[Begin]

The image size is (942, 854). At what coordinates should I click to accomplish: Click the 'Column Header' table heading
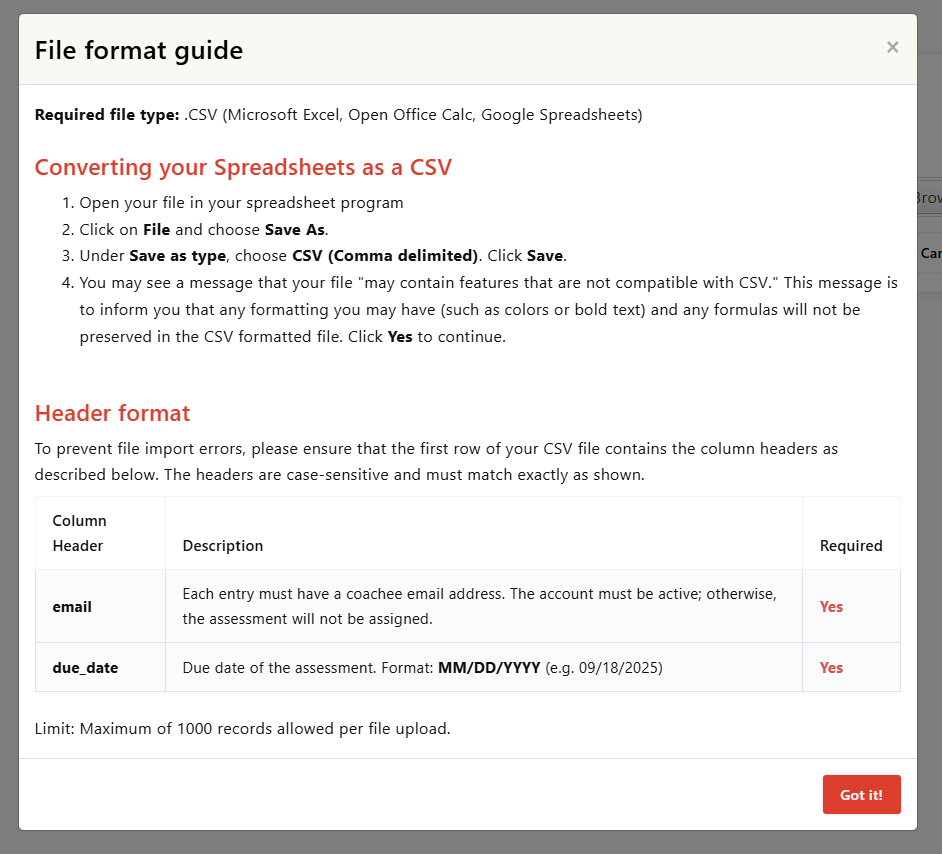click(x=80, y=533)
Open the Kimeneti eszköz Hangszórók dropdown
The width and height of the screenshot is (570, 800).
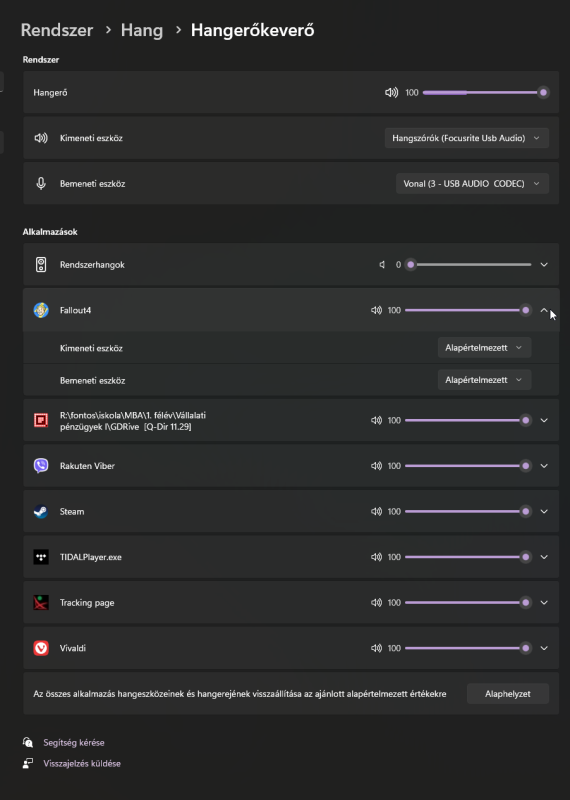466,138
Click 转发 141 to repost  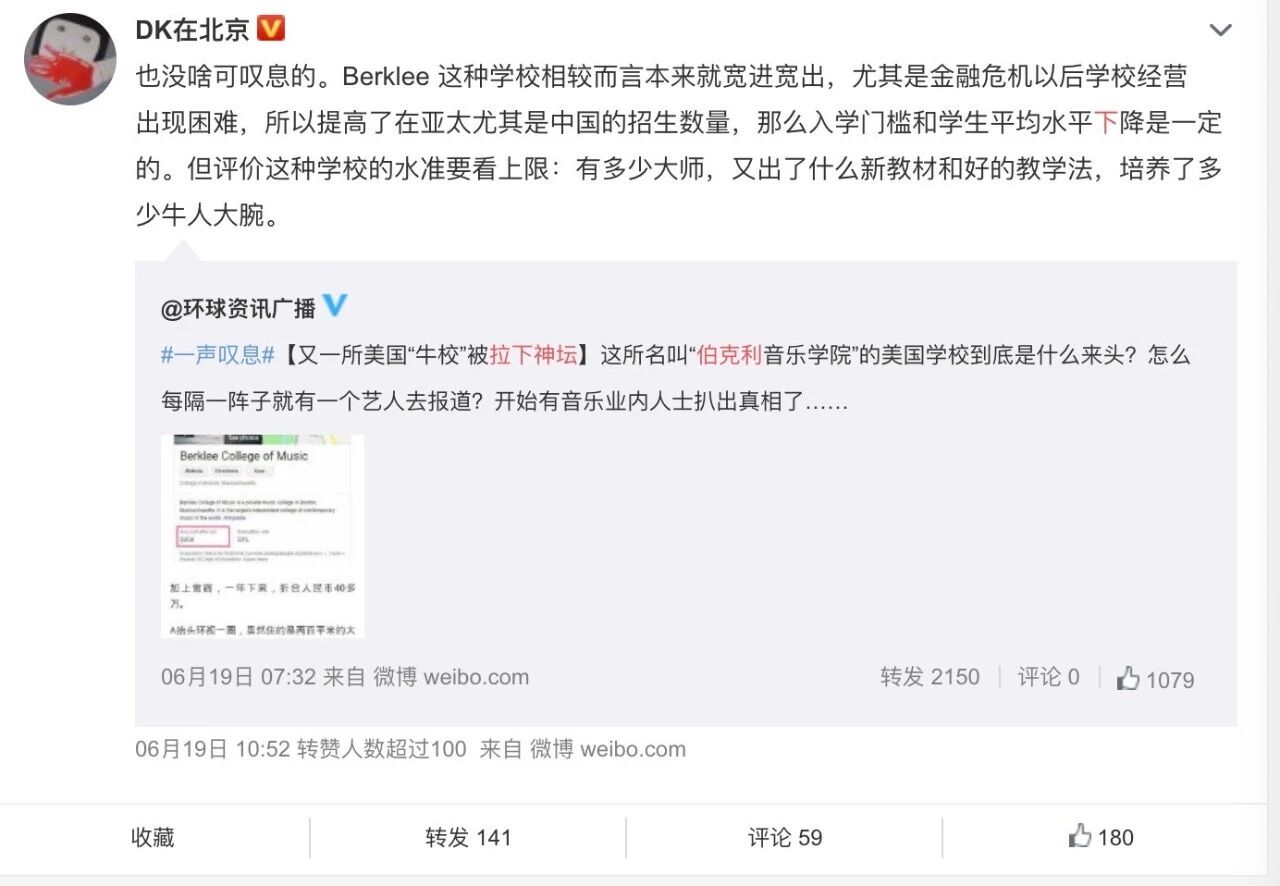[468, 837]
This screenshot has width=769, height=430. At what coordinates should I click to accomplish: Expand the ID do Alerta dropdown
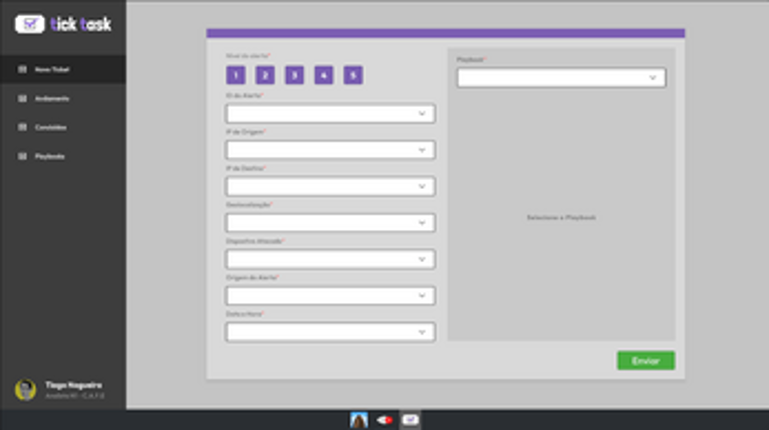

[End]

● **Task to complete**: Pick out every line of the material that contains the string "accomplish". Case counts.

● **Reply to the exercise**:
The image size is (942, 854). At what coordinates should I click to accomplish: Click the 'Column Header' table heading
This screenshot has width=769, height=430. At what coordinates should I click to accomplish: Expand the ID do Alerta dropdown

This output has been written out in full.